Aug 272014
 

Executive Summary

The Public Policy Issue

Minnesota’s greatest water quality challenge, nonpoint source pollution, is not getting solved at the watershed scale, which is needed to impact the problem for the long-term. To date, roughly 40 percent of Minnesota waters have been found to be impaired (not meeting state water quality standards). The majority of those impairments come from nonpoint source pollution – diffuse pollution created by the diverse land uses taking place across Minnesota’s landscapes.

We Need a New Approach to Policymaking in Watershed Governance

Decisions that are made by citizen leaders inside our many diverse institutions, organizations, communities and government agencies have an impact on the common good. These are, because of their public effect, governing decisions. In light of this, we must transition from a traditional policymaking approach focused on institutional or individual self-interest to a civic policymaking approach focused on the interest of the common good. We do this by developing Civic Leaders who:

  • Connect with their identity as citizens in a democracy,
  • Develop their civic leadership capacity to govern according to civic principles and standards,
  • Build a civic infrastructure through which this capacity can grow and that connects us across sectors and regions,
  • Create civic policies that allow us to meet our own interests by advancing the interests of the common good.
Questions We Are Asking
  • What is the role of citizenship in the broader picture of managing water quality?
  • Where does this role need to be developed?
  • How can existing institutions support this role?
Civic Governance Solution Strategy

We are testing a framework and approach, called Civic Governance (also called Civic Policymaking), as a strategy for transitioning our current approach to watershed governance to a civic approach. We are intentionally moving away from an expert-based, government-agency-driven system, toward one that is partnership-based and made up of citizens across our watersheds so that governing our waters is within the role and responsibility of all citizen leaders, from public and private sectors, throughout Minnesota. We have established three pilot projects to test this approach: two in the mostly rural St. Croix River Basin and one in the mostly urban Como Lake watershed.

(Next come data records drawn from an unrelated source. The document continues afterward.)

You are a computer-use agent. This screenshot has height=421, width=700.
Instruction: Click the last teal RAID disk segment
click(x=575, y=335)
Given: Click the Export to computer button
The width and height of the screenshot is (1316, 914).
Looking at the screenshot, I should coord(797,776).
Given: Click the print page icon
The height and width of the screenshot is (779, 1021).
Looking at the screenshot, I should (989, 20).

Evidence to Date This Strategy Is Working

In the St. Croix River Basin pilot staff from local and federal government agencies housed in two counties – Kanabec and Mille Lacs, are working together across their agencies and in partnership with local landowners to test this new approach to shared watershed governance. To date, they have had success in reframing internal operating procedures that can be a barrier to citizen engagement and are testing partnership-based approaches for working with local landowners interested in improving water quality and land management practices.

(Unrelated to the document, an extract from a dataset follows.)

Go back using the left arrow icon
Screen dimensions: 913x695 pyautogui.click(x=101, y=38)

Another rural St. Croix River Basin project has recently been initiated called the Interstate Civic Organizing Agency, made up of citizens from Minnesota and Wisconsin who represent state and county government agencies and lake associations. Working across state boundaries, this organization seeks to link citizenship and local leadership to water quality improvement efforts in the river basin. A special emphasis for this group is on creating the right kind of systems and processes within government organizations that can enable this to happen on a day-to-day and ongoing basis.

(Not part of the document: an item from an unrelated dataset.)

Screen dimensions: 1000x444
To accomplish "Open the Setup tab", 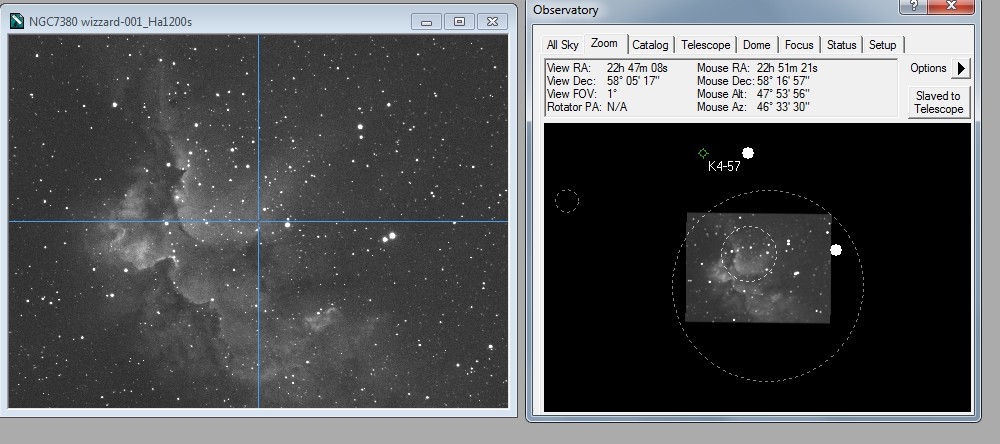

In the St. Paul Como Lake pilot, community residents are working in partnership with local government agency and local organization leaders to increase local leadership and local collaboration capacity to tackle the water quality impairment of Como Lake as a community. Key to this goal is transitioning from project-based organizing to citizenship-based organizing.

Recommendations We Are Advancing
  1. Water quality restoration and protection work must be linked to active citizenship and a higher purpose (i.e., all citizens in communities and institutions have a central role in and obligation in a democracy to solve the challenge of water pollution and working toward the common goal of clean water).
  2. In order to ensure there are effective and sustainable local efforts to control water pollution within watersheds across Minnesota, we must develop the civic capacity of local leaders willing to engage in all aspects of the policy making process (including strategic planning, civic engagement, and transparent, accountable decision-making).
  3. In order for active citizens and civic leaders to emerge and thrive within watersheds, all institutions collaborating toward the goal of clean water must develop the civic mindset that enables all citizens to have a meaningful governing role in the process. This requires a dedication of resources to sustaining citizen efforts across time and generations.
  4. Advance recommendations 1-3 as a Civic Policy Agenda.